== Page text ==

BRIAN DENNEHY, Actor: I see extremely sophisticated very successful New Yorkers with absolutely no questions at all about who they are, how far they've come, and how right their lives are. I see them dissolve in tears, their shoulders shaking, ready to just go home.
PAUL SOLMAN: That's also an apt account of the cast's condition at the end of this three-hour performance. In the preview we saw, Elizabeth Franz, Willy Loman's wife wept so desperately at the end of the play that when the curtain call came, she was still shaking with sobs.
ARTHUR MILLER: Originally, of course, when we first performed and people didn't know what to expect, they didn't applaud at all for a good three, four minutes.
PAUL SOLMAN: Three or four minutes?
ARTHUR MILLER: Oh, yeah -- and then suddenly would remember to applaud because there were actors behind the curtain. And it would take them several minutes to think about it.
WILLY: [in play] But you can't sell that.
PAUL SOLMAN: For both actors and audience, then, it can be a truly cathartic experience. But why would a 50-year-old play about a pathetic small-time loser still resonate so powerfully?
ROBERT FALLS: You cannot come out of it without going, "I know somebody like that. That's my father, that's my brother, that's my son, that's my uncle." And that's a work of genius to have that happen.
SCENE FROM PLAY:
ACTOR: Where'd you go this time dad?
WILLY: Well, I got on the road, went north to Providence, I met the mayor.
ACTOR: The mayor of Providence.
WILLY: He was sitting in the hotel lobby.
ACTOR: What did he say?
WILLY: He said, "Morning." And I said "You got a fine city here, mayor." And he had coffee with me.
ROBERT FALLS: This is about a father who loves his son so much that he sort of passes on all the sort of wrong values, if you're liked, if you're handsome enough, if you're charming enough -- it's all about sort of surface appearances. And I think that's still a lesson that we see today. I mean, if anything, we live in a society which is far more disposable than ever, the fact that we're always looking for the newer - the hotter - you're going to be displaced sometime for a younger guy, a younger, more attractive guy than you are. I'm going to be displaced for exactly the same reason.
PAUL SOLMAN: "Death of a Salesman" has lived through its share of historical changes. Written early in the Cold War, its cynical take on the American dream made it a political hot potato. When the film version was made in 1951 starring Frederick March the studio decided to release it with an accompaniment.
ARTHUR MILLER: Columbia Pictures made a film called "The Life of a Salesman" which they wanted to show with the "Death of a Salesman." It was short, the brunt of which was that "the life of a salesman" was. -- couldn't be better; that it was a wonderful profession, that people thrived on it, and there were no problems at all.
PAUL SOLMAN: In fact, the Frederick March feature itself made Willy into a very untypical salesman -- a sort of lunatic.
ARTHUR MILLER: And, indeed, the film suffered because they tended to make him crazy. And it was a real politically influenced film and I complained about it. But I didn't have any control over it at the time.
PAUL SOLMAN: You didn't have any control over the total film?
ARTHUR MILLER: No.
PAUL SOLMAN: But what about this short?

===
== Supplied information ==

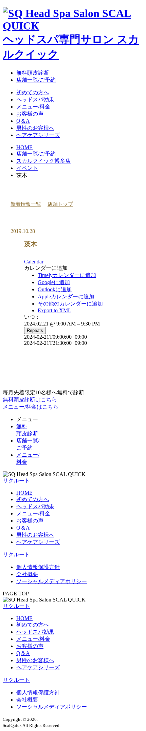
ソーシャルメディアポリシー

===

**Exercise details**
Pick up the "Death of a Salesman" interview transcript after its final line and carry it forward.

**Output for this task**
ARTHUR MILLER: The short I complained about and pretended I knew what I was talking about and I said, "I'll sue you for --" whatever I invented. And they -- I think they showed it once or twice, but it was so dreadful that they simply withdrew it. And it's the only time that a movie company put out a picture to destroy the film that they had just made. That's how terrified people were.
PAUL SOLMAN: This was the terror of the McCarthy era when hundreds of prominent Americans were called before congress to testify about their left-wing affiliations and name those with whom they'd associated. In 1952, two of Miller's colleagues from the original "Death of a Salesman" production --Director Ilia Kazan and actor Lee J. Cobb -- named names before the House Un-American Activities Committee. The 1954 movie, "On the Waterfront" was a sort of defense of their actions. When it came Miller's turn to testify before the committee, however, he refused. In fact, he didn't take the fifth, the amendment that protects Americans from self-incrimination, but the first, the right to free speech. Miller was convicted of contempt and sentenced to a year in prison. The Supreme Court later softened the blow.
ARTHUR MILLER: They suspended the sentence but I still had to pay a $500 fine, which hurt. And so -- but I must say that my thing came at the sort of -- near the end of the whole fever that was not on the front pages anymore.
PAUL SOLMAN: Well, you were on the front pages?
ARTHUR MILLER: Yeah, well, they -- that's why they brung me in; it was to get back on the front page. That was the whole thing. The chairman of the House Committee on Un-American Activities told my lawyer that he'd call off the hearing if he could take a picture with Marilyn Monroe. That was what the whole thing was all about.
PAUL SOLMAN: You mean it was because you and Marilyn Monroe were married at that point?
ARTHUR MILLER: Sure. Had we not been -- I would never have been subpoenaed, in my opinion.
PAUL SOLMAN: It was during the Cold War that Miller wrote "The Crucible" and a parable of the so-called McCarthy witch-hunts. It also plays worldwide to this day. His "View From the Bridge" has often been revived as well, and he's been writing plays throughout, many of them critical of American culture -- but none more critical nor more popular than "Death of a Salesman."
PAUL SOLMAN: So the dog-eat-dog competitive capitalism that you see in "Death of a Salesman," are you more resigned to it, sympathetic to it?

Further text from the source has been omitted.